General Benefits of Olive Oil
- Olive oil is linked with a bunch of health benefits – particularly in relation to reducing CVD risk.
- Higher olive oil intake has also been linked with lower all cause mortality.
- The Mediterranean diet is a great example of this, it is super high in olive oil & has consistently been linked with health benefits (of course it is not just the olive oil, but it is likely playing a role)
EVOO vs regular olive oil
- Extra virgin is an unrefined oil that is made by cold pressing olives without any additional heat or chemicals.
- It is more expensive because it is more time/resource intensive to produce
- Due to this process though, it has a significantly higher polyphenol content. Polyphenols are a form of antioxidant.
- Regular olive oil is either completely refined olive oil, or is a blend.
Why would anybody think you couldn’t cook with olive oil?
- The biggest argument is around smoke point
- claims like- “When you heat olive oil to its smoke point, the beneficial compounds in oil start to degrade, and potentially health-harming compounds form.”
- AND “If an oil is heated beyond its smoke point, it gives off toxic smoke.
- The smoke point of olive oil is around 200°C. Some refined oils, such as palm, peanut, safflower and soybean oils can have smoke points around 230°C to 260°C, but unrefined oils can have smoke points in the low hundreds.”
- Cooking at high temperatures is considered to cause the release of harmful toxins – which could be carcinogenic.
- So this is where the overall argument against cooking with olive oil comes from
Evidence indicating it is safe
- Smoke point
- The smoke point isn’t the be all and end all. The smoke point of extra virgin olive oil is between 180 degrees and 220 degrees depending on the type. Although sources differ on this, with some suggesting slightly lower.
- For context, coconut oil has a relatively similar smoke point.
- Some oils like avocado oil go up to the 260+ range.
- Type of fat
- The type of fat matters when it comes to smoke point
- This is why people often pitch coconut oil. Because it is high in saturated fat which is less likely to create these harmful compounds than polyunsaturated fat.
- But monounsaturated fat is also less likely to do this than polyunsaturated fat.
- And olive oil is 72% mono-unsaturated fat, with the rest evenly split between saturated and polyunsaturated.
- The polyphenols in olive oil are also protective again the oxidation that can occur.
- This is another argument for EVOO over regular olive oil
- A study titled – “Olive oil stability under deep-frying conditions” compared olive oil to EVOO to vegetable oils over as long as a 27 hour period.

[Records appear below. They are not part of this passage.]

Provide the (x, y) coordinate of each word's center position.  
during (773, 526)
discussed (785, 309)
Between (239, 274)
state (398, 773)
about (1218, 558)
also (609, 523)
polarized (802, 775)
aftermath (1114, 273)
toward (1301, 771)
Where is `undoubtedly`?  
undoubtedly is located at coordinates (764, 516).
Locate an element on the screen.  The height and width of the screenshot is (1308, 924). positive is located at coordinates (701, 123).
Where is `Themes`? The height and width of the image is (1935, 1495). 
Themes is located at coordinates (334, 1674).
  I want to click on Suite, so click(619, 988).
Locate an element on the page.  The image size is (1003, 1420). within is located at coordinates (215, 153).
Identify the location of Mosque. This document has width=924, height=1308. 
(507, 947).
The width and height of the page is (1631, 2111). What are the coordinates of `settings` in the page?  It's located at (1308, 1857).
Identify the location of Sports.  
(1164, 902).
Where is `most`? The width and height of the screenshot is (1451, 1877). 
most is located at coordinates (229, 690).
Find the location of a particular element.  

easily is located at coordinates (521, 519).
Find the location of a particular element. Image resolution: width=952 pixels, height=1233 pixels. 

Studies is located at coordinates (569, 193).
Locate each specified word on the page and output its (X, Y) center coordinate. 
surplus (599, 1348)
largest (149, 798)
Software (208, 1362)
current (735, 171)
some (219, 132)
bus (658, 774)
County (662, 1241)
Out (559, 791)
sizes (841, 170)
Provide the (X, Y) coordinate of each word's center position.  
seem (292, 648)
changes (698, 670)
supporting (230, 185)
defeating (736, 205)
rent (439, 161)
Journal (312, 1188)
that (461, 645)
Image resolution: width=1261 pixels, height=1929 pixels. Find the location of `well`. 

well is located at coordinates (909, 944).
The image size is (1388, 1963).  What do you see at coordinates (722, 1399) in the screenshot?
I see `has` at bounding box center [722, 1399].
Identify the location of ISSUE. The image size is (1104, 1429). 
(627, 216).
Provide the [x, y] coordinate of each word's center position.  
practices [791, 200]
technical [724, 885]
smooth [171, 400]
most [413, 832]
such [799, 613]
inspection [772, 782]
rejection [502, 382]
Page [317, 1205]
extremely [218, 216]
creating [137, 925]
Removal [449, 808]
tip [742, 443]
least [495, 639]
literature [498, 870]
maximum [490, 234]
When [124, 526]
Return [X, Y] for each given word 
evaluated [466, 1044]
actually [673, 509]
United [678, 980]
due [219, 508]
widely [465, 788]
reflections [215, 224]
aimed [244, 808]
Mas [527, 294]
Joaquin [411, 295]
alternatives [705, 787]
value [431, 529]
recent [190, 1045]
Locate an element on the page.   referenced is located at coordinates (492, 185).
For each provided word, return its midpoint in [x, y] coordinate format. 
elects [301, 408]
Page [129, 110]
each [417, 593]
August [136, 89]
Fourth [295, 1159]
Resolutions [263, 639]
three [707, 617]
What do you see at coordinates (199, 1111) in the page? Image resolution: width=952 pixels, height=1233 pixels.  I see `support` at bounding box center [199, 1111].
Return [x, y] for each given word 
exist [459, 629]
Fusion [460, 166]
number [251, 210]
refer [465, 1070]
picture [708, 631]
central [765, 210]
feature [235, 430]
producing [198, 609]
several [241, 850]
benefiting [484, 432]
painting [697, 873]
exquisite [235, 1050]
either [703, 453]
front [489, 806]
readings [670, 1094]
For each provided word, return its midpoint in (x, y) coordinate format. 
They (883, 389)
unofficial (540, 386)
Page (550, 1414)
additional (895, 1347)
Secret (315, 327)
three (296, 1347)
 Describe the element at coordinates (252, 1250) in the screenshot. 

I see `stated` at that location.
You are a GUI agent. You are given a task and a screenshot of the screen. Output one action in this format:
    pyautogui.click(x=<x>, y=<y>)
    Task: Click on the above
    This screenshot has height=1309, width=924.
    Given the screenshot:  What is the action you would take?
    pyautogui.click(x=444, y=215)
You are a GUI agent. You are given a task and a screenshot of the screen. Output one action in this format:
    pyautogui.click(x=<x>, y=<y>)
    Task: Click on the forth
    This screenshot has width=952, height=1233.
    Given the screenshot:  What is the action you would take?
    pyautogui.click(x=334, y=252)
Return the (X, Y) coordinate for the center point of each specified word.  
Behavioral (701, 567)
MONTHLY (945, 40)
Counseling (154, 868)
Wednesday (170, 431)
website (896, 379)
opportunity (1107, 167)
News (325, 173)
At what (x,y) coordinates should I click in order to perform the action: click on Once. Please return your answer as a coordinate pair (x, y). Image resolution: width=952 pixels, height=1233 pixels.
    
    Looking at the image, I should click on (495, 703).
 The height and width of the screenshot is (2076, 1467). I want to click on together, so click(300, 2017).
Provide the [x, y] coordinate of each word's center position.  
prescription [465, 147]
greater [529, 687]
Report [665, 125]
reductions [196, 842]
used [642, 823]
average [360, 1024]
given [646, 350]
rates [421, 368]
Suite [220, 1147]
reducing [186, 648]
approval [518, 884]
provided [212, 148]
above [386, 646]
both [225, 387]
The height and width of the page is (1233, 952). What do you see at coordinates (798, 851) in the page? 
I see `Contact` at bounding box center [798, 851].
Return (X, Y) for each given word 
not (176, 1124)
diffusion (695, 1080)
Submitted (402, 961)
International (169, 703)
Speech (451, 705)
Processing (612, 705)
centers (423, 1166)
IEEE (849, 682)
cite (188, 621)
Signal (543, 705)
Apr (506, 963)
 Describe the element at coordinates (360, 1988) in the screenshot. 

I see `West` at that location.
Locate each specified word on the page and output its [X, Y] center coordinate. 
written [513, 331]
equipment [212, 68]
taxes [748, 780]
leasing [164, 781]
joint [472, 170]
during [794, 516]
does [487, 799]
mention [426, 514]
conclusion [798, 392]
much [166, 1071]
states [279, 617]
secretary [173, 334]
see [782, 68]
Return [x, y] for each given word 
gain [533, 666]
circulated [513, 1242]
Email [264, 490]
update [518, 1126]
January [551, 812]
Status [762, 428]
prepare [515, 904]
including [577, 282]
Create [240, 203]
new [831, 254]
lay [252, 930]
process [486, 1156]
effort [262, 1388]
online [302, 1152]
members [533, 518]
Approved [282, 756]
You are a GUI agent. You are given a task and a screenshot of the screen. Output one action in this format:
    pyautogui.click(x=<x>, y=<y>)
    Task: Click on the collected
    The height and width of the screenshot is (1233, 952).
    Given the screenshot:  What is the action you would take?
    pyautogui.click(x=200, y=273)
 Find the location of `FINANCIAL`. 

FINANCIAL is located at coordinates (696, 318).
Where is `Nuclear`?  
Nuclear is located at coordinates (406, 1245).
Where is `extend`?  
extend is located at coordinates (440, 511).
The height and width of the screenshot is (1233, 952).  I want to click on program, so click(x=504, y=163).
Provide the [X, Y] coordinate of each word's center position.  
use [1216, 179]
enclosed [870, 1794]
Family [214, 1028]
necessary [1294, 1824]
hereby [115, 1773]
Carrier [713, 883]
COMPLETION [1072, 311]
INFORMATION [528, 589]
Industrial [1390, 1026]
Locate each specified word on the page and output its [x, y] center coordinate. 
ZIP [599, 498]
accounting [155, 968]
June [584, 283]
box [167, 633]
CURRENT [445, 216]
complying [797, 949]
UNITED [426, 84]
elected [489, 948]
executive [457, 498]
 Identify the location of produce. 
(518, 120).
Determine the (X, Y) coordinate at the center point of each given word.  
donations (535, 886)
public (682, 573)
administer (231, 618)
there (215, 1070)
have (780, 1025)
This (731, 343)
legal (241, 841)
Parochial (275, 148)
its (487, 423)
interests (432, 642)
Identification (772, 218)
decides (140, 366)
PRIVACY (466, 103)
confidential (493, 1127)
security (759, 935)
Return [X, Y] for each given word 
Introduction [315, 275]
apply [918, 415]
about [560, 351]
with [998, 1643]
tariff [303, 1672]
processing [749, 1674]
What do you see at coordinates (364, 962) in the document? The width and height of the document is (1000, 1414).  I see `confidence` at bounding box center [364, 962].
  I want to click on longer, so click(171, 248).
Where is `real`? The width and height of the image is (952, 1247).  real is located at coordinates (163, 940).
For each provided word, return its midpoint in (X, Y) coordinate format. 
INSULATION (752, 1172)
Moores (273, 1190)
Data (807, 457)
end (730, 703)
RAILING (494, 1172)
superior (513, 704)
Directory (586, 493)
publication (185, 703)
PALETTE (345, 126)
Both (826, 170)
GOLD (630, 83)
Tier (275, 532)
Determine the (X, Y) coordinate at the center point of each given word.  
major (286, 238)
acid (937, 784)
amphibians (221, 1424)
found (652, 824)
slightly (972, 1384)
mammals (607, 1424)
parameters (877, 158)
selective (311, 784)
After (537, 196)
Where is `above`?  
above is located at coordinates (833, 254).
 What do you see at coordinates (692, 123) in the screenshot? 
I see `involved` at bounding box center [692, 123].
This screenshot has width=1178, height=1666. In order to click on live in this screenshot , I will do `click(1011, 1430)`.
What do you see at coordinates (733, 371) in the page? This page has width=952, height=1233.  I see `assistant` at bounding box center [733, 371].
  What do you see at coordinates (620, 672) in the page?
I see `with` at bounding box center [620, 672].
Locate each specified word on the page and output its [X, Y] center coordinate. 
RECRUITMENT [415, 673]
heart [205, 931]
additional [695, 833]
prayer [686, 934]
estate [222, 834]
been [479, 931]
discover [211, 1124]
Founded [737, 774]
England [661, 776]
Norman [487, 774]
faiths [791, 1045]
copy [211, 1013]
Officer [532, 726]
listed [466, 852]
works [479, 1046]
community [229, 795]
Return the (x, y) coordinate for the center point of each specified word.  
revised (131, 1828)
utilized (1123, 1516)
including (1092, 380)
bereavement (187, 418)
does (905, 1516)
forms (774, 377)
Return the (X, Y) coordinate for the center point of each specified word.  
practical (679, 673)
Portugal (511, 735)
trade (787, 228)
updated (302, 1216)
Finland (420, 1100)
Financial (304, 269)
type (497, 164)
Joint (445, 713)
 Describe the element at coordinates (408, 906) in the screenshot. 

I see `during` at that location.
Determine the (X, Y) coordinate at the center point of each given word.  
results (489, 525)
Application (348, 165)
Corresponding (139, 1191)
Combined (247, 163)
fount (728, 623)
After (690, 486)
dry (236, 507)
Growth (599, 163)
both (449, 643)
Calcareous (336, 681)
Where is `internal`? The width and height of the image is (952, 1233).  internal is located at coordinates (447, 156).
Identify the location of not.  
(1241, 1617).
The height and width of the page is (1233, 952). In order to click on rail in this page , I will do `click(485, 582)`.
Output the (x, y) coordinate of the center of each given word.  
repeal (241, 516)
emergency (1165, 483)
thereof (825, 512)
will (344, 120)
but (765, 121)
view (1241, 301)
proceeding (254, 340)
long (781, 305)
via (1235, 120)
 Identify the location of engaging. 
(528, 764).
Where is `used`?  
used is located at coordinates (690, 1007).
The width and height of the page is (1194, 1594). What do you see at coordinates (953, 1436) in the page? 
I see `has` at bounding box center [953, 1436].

Oxidation levels were higher in vegetable oil than all forms of olive oil. The antioxidants were more protective in EVOO than regular olive oil.
- Other Relevant Research
- Research involving super long cooking times (e.g. 36 hours) at temperatures of 180°C or higher has found some level of degradation. But that is not overly relevant for the average situation.
- Research specifically involving cooking with olive oil has consistently been linked with positive health outcomes – e.g. the PREDIMED Trial.
- EVOO is likely a better option for cooking than the majority of oils.
- But I wouldn’t take that to an extreme and cook at super high temperatures.
- One clear thing in this process though was that I didn’t see any studies showing negative health outcomes in humans of cooking with olive oil.